Is it possible for machines to think like this? In the late 1980s, philosophers and cognitive scientists Jerry Fodor and Zenon Pylyshyn argued that artificial neural networks, the engines that power artificial intelligence and machine learning, are incapable of forming these connections, known as “compositional generalizations.” However, in the decades afterward, scientists have been working on ways to implant this capability in neural networks and associated technologies, with varying degrees of success, thereby keeping this decades-old argument alive.

Large language models, such as ChatGPT, still struggle with compositional generalization, though they have gotten better in recent years. However, we think that MLC can further improve the compositional skills of large language models.

Marco Baroni

Researchers at New York University and Spain’s Pompeu Fabra University have now developed a technique – reported in the journal Nature – that advances the ability of these tools, such as ChatGPT, to make compositional generalizations. This technique, Meta-learning for Compositionality (MLC), outperforms existing approaches and is on par with, and in some cases better than, human performance. MLC centers on training neural networks – the engines driving ChatGPT and related technologies for speech recognition and natural language processing – to become better at compositional generalization through practice.

Existing system developers, particularly huge language models, have either hoped for compositional generalization to emerge from ordinary training methods or have created special-purpose structures to attain these skills. According to the authors, MLC demonstrates how actively honing these abilities allows these systems to unlock additional powers.

“For the past 35 years, researchers in cognitive science, artificial intelligence, linguistics, and philosophy have been debating whether neural networks can achieve human-like systematic generalization,” says Brenden Lake, an assistant professor in NYU’s Center for Data Science and Department of Psychology and one of the paper’s authors. “We have shown, for the first time, that a generic neural network can mimic or exceed human systematic generalization in a head-to-head comparison.”

Can AI grasp related concepts after learning only one?

In order to investigate the possibilities of enhancing compositional learning in neural networks, the researchers developed MLC, a unique learning technique in which a neural network’s skills are continually updated across a series of episodes. In an episode, MLC is given a new word and instructed to utilize it in a compositional way, such as taking the word “jump” and then creating new word combinations like “jump twice” or “jump around right twice.” The network then receives a new episode with a different term, and so on, each time strengthening its compositional skills.

To test the effectiveness of MLC, Lake, co-director of NYU’s Minds, Brains, and Machines Initiative, and Marco Baroni, a researcher at the Catalan Institute for Research and Advanced Studies and professor at the Department of Translation and Language Sciences of Pompeu Fabra University, conducted a series of experiments with human participants that were identical to the tasks performed by MLC.

Furthermore, rather than learning the meaning of genuine words – terms that humans are already familiar with – they had to learn the meaning of nonsensical phrases as specified by the researchers and how to apply them in various ways.
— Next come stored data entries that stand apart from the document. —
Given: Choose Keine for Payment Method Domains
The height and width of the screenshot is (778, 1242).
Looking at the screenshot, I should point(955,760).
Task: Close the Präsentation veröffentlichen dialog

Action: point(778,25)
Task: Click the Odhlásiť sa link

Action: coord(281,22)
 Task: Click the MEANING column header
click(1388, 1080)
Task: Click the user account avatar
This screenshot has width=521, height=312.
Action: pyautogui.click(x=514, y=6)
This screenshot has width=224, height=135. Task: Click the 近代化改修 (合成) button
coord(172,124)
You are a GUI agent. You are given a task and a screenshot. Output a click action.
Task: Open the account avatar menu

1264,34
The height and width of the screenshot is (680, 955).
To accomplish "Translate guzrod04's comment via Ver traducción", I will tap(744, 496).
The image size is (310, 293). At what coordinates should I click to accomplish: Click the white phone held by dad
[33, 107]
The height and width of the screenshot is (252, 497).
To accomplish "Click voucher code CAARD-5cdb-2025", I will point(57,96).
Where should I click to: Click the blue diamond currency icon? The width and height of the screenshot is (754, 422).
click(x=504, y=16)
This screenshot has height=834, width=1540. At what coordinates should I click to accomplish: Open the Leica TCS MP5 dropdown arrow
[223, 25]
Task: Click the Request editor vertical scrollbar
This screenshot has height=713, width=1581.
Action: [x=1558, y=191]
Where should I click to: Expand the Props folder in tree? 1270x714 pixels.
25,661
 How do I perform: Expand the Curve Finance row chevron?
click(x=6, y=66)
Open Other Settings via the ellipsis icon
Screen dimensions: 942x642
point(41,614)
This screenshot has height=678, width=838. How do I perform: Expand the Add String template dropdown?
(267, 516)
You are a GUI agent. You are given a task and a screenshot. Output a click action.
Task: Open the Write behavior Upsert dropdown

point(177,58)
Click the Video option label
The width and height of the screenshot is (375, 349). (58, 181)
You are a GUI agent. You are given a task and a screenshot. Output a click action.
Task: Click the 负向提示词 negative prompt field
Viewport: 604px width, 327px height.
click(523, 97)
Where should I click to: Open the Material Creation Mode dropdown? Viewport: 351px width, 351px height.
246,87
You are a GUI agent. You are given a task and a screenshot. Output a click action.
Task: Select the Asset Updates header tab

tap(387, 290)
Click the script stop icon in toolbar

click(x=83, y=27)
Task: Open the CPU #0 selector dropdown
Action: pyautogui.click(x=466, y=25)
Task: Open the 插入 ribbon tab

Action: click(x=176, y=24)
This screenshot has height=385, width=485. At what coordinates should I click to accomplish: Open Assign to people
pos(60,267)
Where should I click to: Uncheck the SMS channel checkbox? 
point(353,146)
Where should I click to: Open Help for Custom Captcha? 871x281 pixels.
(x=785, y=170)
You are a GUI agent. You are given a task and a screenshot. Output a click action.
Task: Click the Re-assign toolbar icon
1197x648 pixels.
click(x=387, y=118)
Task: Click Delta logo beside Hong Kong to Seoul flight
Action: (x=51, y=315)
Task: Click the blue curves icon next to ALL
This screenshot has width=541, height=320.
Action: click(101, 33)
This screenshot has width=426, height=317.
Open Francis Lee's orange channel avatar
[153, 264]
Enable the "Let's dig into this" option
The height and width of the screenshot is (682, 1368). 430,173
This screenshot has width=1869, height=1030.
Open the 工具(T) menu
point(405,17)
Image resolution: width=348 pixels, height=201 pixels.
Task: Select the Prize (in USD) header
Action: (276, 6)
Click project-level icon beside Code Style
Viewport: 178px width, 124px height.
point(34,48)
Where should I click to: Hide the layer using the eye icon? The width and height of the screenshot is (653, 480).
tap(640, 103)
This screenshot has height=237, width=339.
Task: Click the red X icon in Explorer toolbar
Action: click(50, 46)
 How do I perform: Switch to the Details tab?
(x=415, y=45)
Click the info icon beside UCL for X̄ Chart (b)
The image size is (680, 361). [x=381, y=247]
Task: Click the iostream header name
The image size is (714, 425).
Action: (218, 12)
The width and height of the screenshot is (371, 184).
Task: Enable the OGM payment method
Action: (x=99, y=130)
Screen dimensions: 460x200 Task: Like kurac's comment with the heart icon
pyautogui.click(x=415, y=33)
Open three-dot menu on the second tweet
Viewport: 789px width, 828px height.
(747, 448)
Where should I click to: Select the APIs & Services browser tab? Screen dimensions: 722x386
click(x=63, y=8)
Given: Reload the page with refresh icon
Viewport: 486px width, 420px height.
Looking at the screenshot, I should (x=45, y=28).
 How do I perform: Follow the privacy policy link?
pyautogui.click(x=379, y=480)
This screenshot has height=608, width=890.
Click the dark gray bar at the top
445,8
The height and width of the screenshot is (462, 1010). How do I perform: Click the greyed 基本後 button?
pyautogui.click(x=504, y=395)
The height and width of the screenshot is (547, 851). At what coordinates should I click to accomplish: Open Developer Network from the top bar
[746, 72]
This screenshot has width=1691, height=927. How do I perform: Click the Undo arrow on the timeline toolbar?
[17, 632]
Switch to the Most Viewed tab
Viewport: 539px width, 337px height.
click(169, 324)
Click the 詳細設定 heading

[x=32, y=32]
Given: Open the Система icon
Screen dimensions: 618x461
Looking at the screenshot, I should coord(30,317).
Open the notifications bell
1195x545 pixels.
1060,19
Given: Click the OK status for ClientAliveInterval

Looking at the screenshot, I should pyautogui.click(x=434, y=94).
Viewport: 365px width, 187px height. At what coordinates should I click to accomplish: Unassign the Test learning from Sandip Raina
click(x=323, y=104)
MLC performed as well as or better than the human participants in some circumstances. MLC and humans also outscored ChatGPT and GPT-4, which, despite their impressive general abilities, struggled with this learning test. “Large language models, such as ChatGPT, still struggle with compositional generalization, though they have gotten better in recent years,” says Baroni, a member of the Pompeu Fabra University’s Computational Linguistics and Linguistic Theory research group. “But we think that MLC can further improve the compositional skills of large language models.”